需要修改--bind-address 和--advertise-address对应ip地址,其他配置文件使用本机ip 127.0.0.1无需修改
启动
systemctl status kube-apiserver systemctl restart kube-controller-manager systemctl restart kube-scheduler systemctl enable kube-apiserver systemctl enable kube-controller-manager systemctl enable kube-scheduler
部署load balaner本次使用nginx
在192.168.1.61操作
yum安装nginx
yum -y install nginx
查看编译信息,默认包负载均衡参数--with-stream
四层负载均衡参考https://www.cnblogs.com/minseo/p/10288379.html
nginx -V
修改配置文件,增加四层负载均衡配置
# cat /etc/nginx/nginx.conf
# For more information on configuration, see:
# * Official English Documentation: http://nginx.org/en/docs/
# * Official Russian Documentation: http://nginx.org/ru/docs/
user nginx;
worker_processes auto;
error_log /var/log/nginx/error.log;
pid /run/nginx.pid;
# Load dynamic modules. See /usr/share/doc/nginx/README.dynamic.

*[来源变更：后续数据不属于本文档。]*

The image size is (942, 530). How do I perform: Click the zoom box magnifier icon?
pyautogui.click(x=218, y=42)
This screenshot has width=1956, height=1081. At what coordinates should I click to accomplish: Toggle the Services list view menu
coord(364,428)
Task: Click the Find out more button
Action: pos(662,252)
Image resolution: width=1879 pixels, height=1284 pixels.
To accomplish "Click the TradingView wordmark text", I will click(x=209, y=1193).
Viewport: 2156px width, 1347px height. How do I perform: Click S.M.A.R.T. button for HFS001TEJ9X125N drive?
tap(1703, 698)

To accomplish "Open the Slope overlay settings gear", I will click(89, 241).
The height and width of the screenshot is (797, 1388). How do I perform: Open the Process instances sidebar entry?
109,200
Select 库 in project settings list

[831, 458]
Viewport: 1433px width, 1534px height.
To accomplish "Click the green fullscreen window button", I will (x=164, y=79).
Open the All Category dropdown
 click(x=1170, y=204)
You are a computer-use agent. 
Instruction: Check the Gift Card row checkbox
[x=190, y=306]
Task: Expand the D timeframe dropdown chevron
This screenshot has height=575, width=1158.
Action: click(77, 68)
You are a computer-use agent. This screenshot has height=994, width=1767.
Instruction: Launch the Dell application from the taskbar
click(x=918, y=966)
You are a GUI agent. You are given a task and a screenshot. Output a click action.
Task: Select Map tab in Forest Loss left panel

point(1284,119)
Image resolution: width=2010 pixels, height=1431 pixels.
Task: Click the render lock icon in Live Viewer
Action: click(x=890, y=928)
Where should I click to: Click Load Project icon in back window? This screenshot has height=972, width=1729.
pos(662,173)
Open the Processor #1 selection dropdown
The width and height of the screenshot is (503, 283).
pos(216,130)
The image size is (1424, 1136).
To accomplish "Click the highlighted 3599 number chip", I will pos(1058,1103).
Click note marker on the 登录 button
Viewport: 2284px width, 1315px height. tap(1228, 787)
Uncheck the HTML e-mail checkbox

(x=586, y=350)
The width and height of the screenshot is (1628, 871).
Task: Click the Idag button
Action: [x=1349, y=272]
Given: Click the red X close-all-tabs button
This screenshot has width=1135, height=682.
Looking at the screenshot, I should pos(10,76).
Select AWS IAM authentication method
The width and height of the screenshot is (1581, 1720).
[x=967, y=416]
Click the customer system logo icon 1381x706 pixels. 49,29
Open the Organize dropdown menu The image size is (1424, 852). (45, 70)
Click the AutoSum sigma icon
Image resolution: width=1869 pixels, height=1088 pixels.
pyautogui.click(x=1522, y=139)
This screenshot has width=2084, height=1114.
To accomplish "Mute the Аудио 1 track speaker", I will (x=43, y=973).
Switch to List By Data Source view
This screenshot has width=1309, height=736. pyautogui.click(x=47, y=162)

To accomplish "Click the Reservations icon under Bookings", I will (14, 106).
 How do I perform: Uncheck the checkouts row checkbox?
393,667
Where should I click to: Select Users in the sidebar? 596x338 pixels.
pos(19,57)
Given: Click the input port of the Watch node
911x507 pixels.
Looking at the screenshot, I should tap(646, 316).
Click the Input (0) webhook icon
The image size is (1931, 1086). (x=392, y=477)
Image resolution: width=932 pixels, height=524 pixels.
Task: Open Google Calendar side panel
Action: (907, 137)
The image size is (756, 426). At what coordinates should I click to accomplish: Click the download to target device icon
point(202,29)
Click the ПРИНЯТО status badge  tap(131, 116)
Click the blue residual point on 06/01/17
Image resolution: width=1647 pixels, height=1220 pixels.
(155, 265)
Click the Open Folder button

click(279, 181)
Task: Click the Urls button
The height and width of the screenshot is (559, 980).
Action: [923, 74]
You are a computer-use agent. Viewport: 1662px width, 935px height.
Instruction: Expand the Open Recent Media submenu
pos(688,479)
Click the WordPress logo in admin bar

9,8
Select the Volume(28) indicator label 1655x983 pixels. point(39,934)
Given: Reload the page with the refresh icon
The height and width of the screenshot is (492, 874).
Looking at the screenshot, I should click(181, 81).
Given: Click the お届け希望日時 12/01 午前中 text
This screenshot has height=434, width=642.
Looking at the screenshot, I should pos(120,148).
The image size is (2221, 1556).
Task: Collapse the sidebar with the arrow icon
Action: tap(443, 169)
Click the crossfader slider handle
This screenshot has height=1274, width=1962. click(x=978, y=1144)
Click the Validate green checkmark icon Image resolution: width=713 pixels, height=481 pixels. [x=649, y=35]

include /usr/share/nginx/modules/*.conf;
events {
worker_connections 1024;
}
stream {
upstream k8s-apiserver{
server 192.168.1.63:6443;
server 192.168.1.64:6443;
}
server {
listen 192.168.1.61:6443;
proxy_pass k8s-apiserver;
}
}
http {
log_format main '$remote_addr - $remote_user [$time_local] "$request" '
'$status $body_bytes_sent "$http_referer" '
'"$http_user_agent" "$http_x_forwarded_for"';
access_log /var/log/nginx/access.log main;
sendfile on;
tcp_nopush on;
tcp_nodelay on;
keepalive_timeout 65;
types_hash_max_size 2048;
include /etc/nginx/mime.types;
default_type application/octet-stream;
# Load modular configuration files from the /etc/nginx/conf.d directory.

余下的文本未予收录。